An advantage to this approach is that it allows the GOP to look like it’s being serious and cooperative while in fact it’s engaged in a purposeful “slow walking,” keeping Obama’s pick in limbo until many more pages on the election-year calendar are torn away.
At the moment, polling suggests voters are divided on whether this president or his successor should choose Scalia’s replacement. But public opinion shows the McConnell strategy presents significant risks in other ways. Making the 2016 election into a referendum on the future of the court steers the campaign debate away from economic growth and national security, where the party has a solid advantage, and toward many of the civil rights and social issues where the Democrats have the electorate on their side.

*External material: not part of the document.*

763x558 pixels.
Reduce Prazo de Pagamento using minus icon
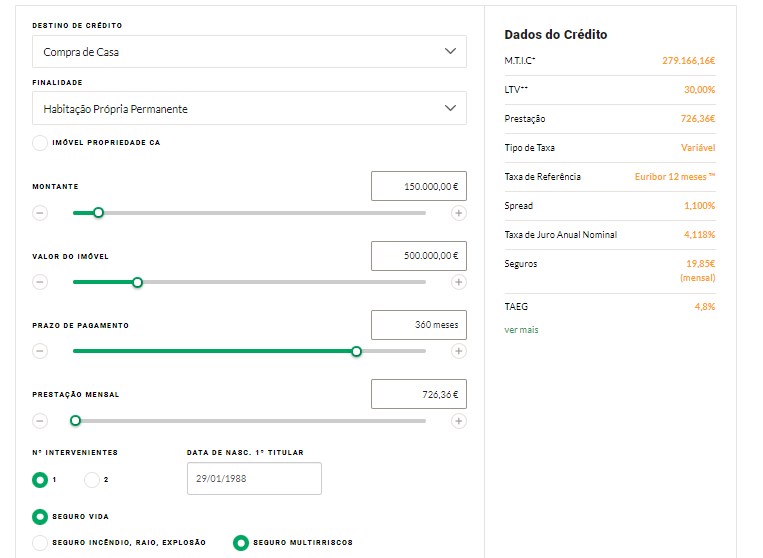pyautogui.click(x=40, y=351)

But plenty of attitudes might shift by fall, and if by then a high court confirmation (or rejection) looks to provide a tangible boost the GOP presidential nominee or some vulnerable GOP Senate candidates, Republicans could engineer either outcome.

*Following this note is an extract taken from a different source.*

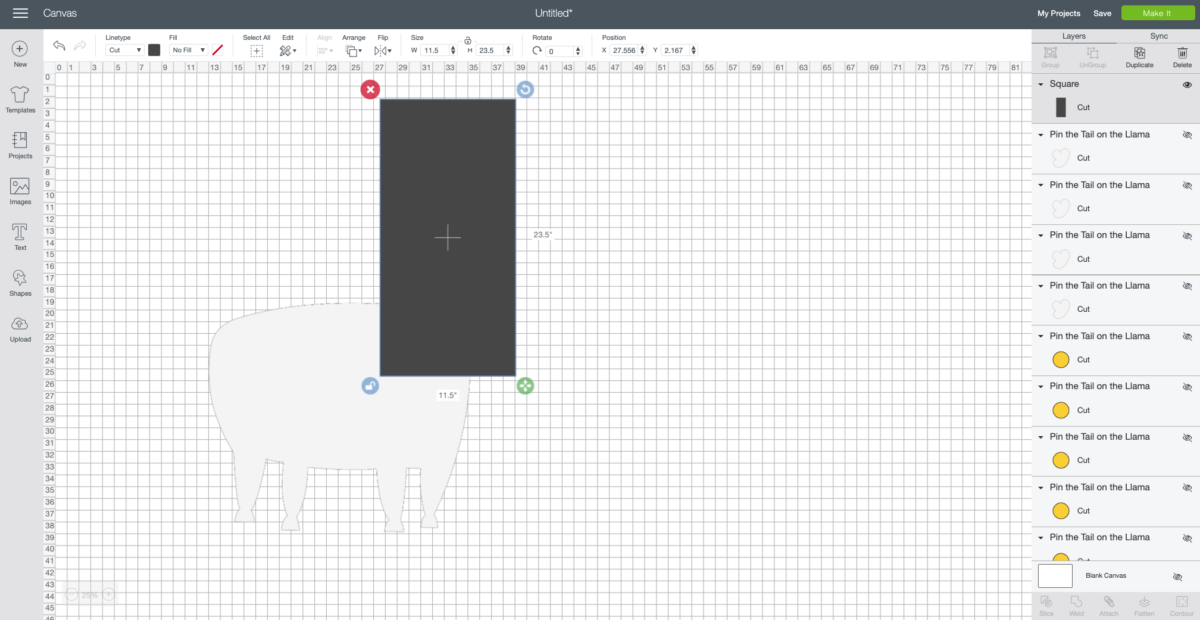This screenshot has width=1200, height=620.
Task: Open the Shapes panel
Action: [x=19, y=283]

If it gets to be Nov. 9, and the White House or the Senate have been won by the Democrats, the Republicans could decide to confirm any reasonably mainstream center-left Obama pick as the bird-in-the-hand alternative to whomever the new president might choose or the next senatorial majority might accept.
All of his options presume McConnell keeps conforming to the well-established pattern of his Senate career, which has routinely prioritized the party’s acquisition and retention of power ahead of advancing its policies.
“He is not a conservative ideologue, but rather the epitome of the permanent campaign of Washington: What matters most isn’t so much what you do in office, but if you can win again,” McConnell biographer Alex MacGillis wrote in Sunday’s New York Times , and that’s why the senator’s current position on holding the Scalia seat open for a year represents such a striking departure. “In throwing down the gauntlet so emphatically, and potentially riling up a Democratic electorate, Mr. McConnell was doing something deeply out of character: putting at risk his and his party’s prospects in the coming election.”
Acquiescing, even a little, in the calls for a regular confirmation process would send this signal: McConnell has concluded that — after initially working to hold the fort for his base on the right — trying to preserve Republican power at the Capitol is more important than warding-off a generational shift to the left in the balance of power across the street at the Supreme Court.